Tell him you’ve seen me treading the waters, go ahead.
I would rush up the mast and shout your name but he’s not onboard, he didn’t take the oath, not seeing the pirate life for what it is, a port a’glitter at every call, swords a’plenty and no landholder taxing every tomorrow. My brother continues his oath against all water by staying off it.
A sea of tears, perhaps.
His letters are smeared, it’s true, but someone else writes them. Quiet, it’s Shanks abroad.
A night catch! What a fisherman you are. I see from all the blood you’ve stuck it well. I’ll finish the gutting and offer you the liver if it’s of a size. Keep your hand on it while I fetch my good knife.
Over now, quick.
9
1722 Caribbean
Give that back—it is my only shawl, it is the shawl you married me in.

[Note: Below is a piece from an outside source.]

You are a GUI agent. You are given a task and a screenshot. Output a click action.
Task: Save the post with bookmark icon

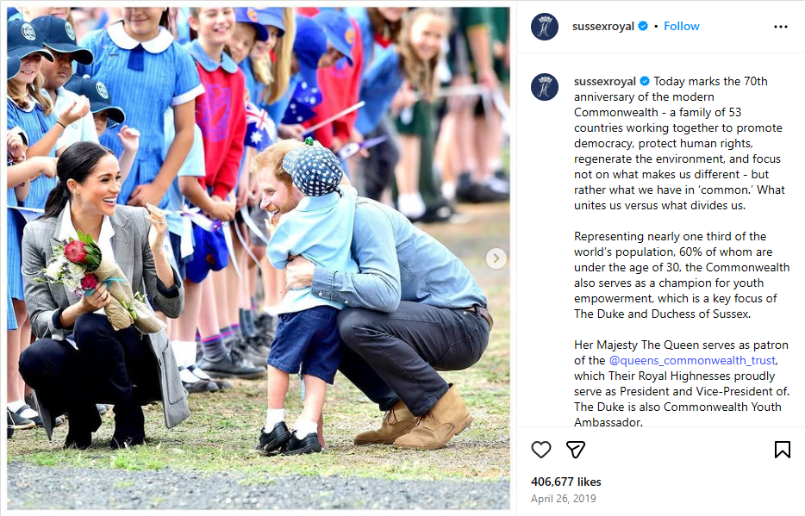pyautogui.click(x=783, y=450)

I haven’t had a watch to do for months—we can’t eat a shawl. We must trade it for bone so I can triple our profits.
Go to the ends of the earth, and sail to where the serpents lie. To sell my shawl for an inch of whalebone—bone that’s no good even in a pot!
People pay well for a picture on it—but there won’t be much left after I settle the chits you’ve written clear across the island.
Better than written across my tombstone. How I rue offering you my timepiece for your improvements. For just a look, I said. And you looked and looked.
It was you who took the glass off the works, who pulled the stem.
You said I needed a minute hand, I said there were too many hands already.
Gladness fills me to know those works have stopped. Now I will be cutting this bone, and people will like it. The port is a’swarm with new folk off the boats, and overseers who need to know when to quit the slaves. It’s busier here than London, it’s the center of the world in commerce—and in fashion too.
You thought people would like a feather stuck on the works to brush off the flies.
There are few who appreciate my timepiece thus far, with or without the flies, but with my improvements—
Only fifty-three here keeping the time or the like, less your own watch which I hide, and the ships’ clocks, when they are in port. Even if you wind each of them every week, there are still only fifty-three to divide with Cyrus.
He must be of noble birth to gather the business so quickly, regardless of what he says, a duke at least or a—
He is too handsome by half, yes.
I think you’d be just as pleased to be without a shawl, to show yourself.
Oh, let the ocean take you.
Cyrus, Cyrus—she’s yours.
Close that window, you fool. It’s market day.
I should be down there beside Cyrus, listening to him unhook the watches out of the waistcoats of the wealthy by his very words. Never has there been so many who needed oil in their works or their clockhands reset until he opened his shop.
And where were you?
You had dresses a’plenty until Cyrus washed up.
You did nothing about him, always mooning over getting the bone or moaning over your brother, the foul pirate. Give me that shawl back.
From where, pray tell, do you get the cotton for your petticoats? Stolen of the pirate. The cocoa for your cups in the morning? The pirate. The lovely Madeira? Even the ribbon in
your hair be blue only on account of the pirate’s indigo. The foul pirate.
Don’t you think Cyrus is a handsome one? He’s four years your younger.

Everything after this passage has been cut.